I grabbed a random Hate book off the bookshelf on a recent boring Sunday night, and I’ve been getting back into Bagge in a big way ever since. Not just all the Hate comics, (I keep forgetting what happens to Stinky, and it still shocks me every fucking time), but things like the so-grim-it’s-hilarious Apocalypse Nerd, or the I-can’t-believe-he-got-away-with-this-at-DC Sweatshop, or his most recent book – Reset – which could be none more Bagge, or the still-funny early work in Neat Stuff.
Years ago, I fell in love with Bagge’s comics like all good 17-year-olds should, and I still adore them. That goofy exaggerated style he nailed down in the late eighties is still endlessly enjoyable, his stories are always funny, and there is usually a point to all that grotesqueness.
So it’s actually a little embarrassing to admit that I somehow missed out on the first seven Hate Annuals, and have only just caught up this week (thanks to pal Nik). I think I was just waiting for an inevitable collection, but I got the last couple off the shelves at the local comic shop, and they were so immensely enjoyable that I’ve now had to catch up with the rest. (There is still no sign of a collection of his stuff, as far as I can tell, even when the back-ups in the Annuals, including Batboy and some very local concerns, have been put into proper books.)
Bagge has actually done so many comics over the past decade and a half, that he is almost – shamefully – taken for granted. While new books by the likes of Clowes or Ware are almost an Event, a new mini series from Bagge might get a couple of reviews, most of which will point out that it’s more of the same. (I just did it too, three paragraphs ago.)

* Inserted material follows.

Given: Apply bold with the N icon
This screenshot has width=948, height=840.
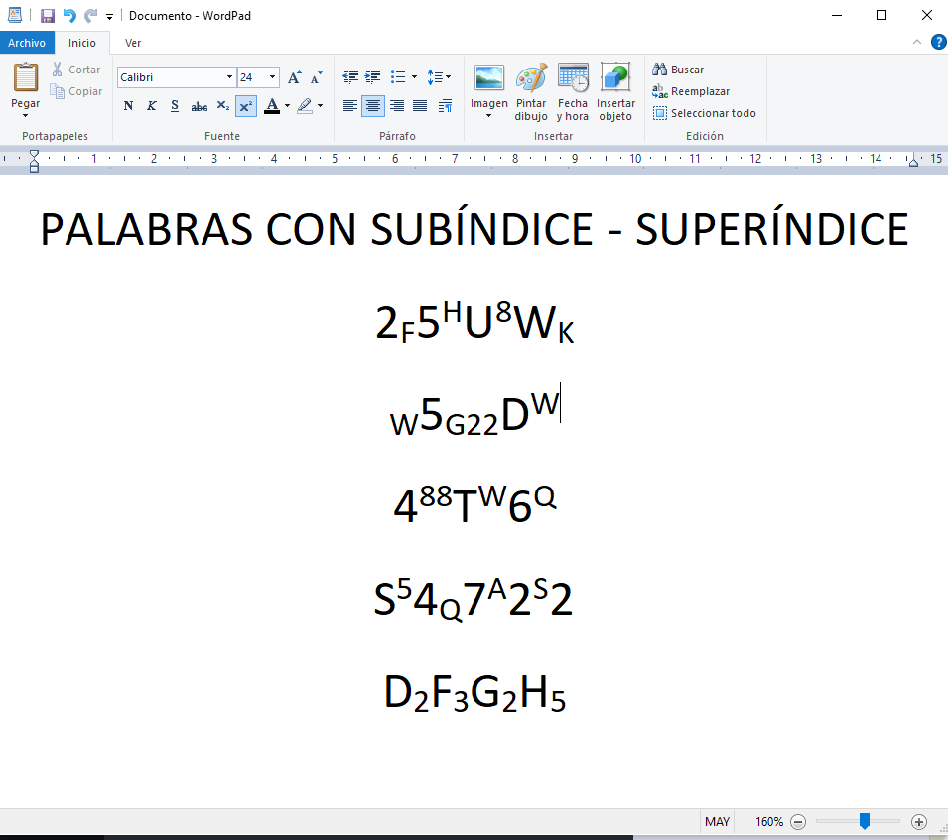Looking at the screenshot, I should point(127,105).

The fact that more people don’t take Bagge’s comics seriously might be because the artist himself doesn’t seem to take them terribly seriously. While there are certainly hidden depths in the Hate Annuals, and some horribly familiar exposures of the Human Condition, it’s those jokes that still stand out the most, and it’s always fun with somebody lips the hell out.

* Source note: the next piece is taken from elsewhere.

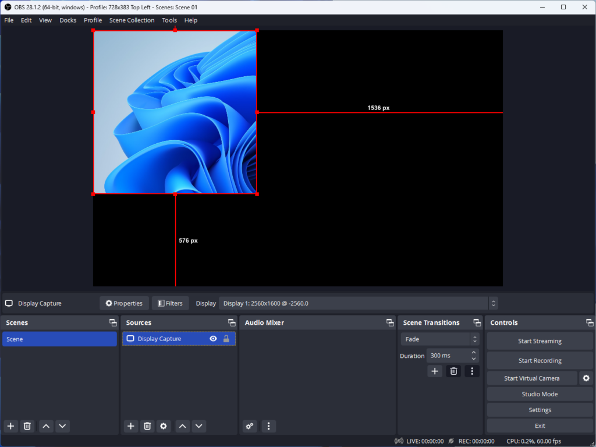Add a new source with the plus icon
596x447 pixels.
pyautogui.click(x=130, y=426)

And, even after all these years of the same jokes, it’s still funny as fuck – in the first Annual, Buddy gets into an argument with a crusty old seadog, and while he’s hurtling insults, he’s really thinking: “I WANT HIS HAT!”, and that made me laugh out loud in public and look like an idiot, but I didn’t care. (Especially when it all pays off years later when he starts wearing an eyepatch and some nautical headgear of his own.)
I mean, Jesus, look at this:
No lie: every time I see that cover, I still laugh out loud.

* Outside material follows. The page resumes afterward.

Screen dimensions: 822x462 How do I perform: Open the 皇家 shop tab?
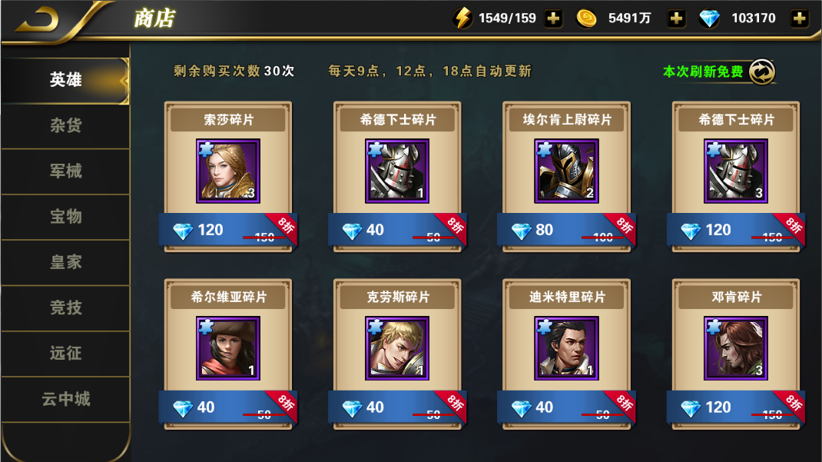[65, 262]
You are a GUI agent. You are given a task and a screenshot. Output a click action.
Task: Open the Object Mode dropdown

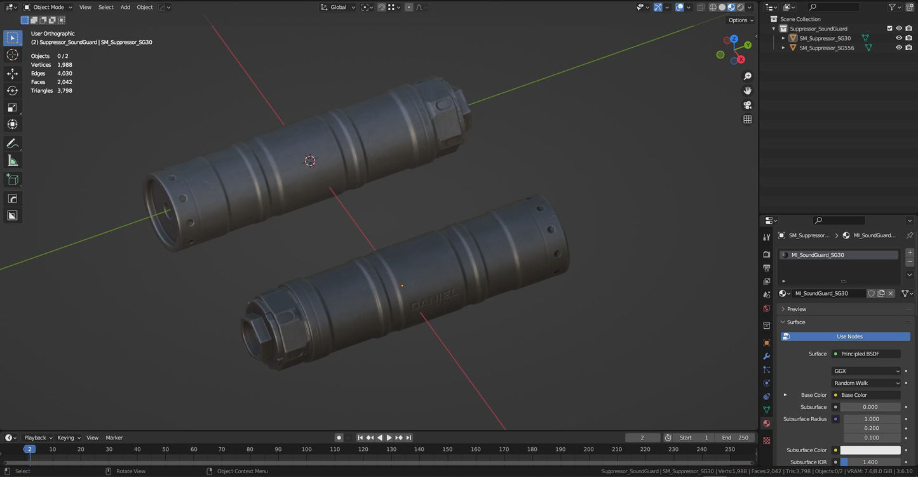48,7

Because that’s an exaggerated portrait of a man who has grown older, but hasn’t really grown up, and he’s okay with that. He’s still recognisably the same Buddy Bradley he was back in Neat Stuff, and it’s no surprise that he’s turning into a fine crusty old man, just like his crusty old man was.
And that’s the truth behind these jokes, that gives Bagge’s Hate comics those hidden depths. Our lives never turn out as we expect them to, and that’s okay, and you just have to go with it.
By the time he gets to the most recent Hate Annuals, Buddy Bradley has settled down with Lisa, has a son who is a bit weird – but not really any weirder than most kids – and it making some okay money. He still knows some of his old loser pals, but he’s left most of them behind, sick of all the bullshit of youth, and almost eager to become that angry old man on the porch.
And once you reach that sort of stage with your mates, you don’t have to see them all the time. It’s still nice to see how Buddy is doing, every couple of years in a Hate (semi-)Annual. We don’t have to hang out every weekend any more, but it’s worth catching up over a quiet beer sometime.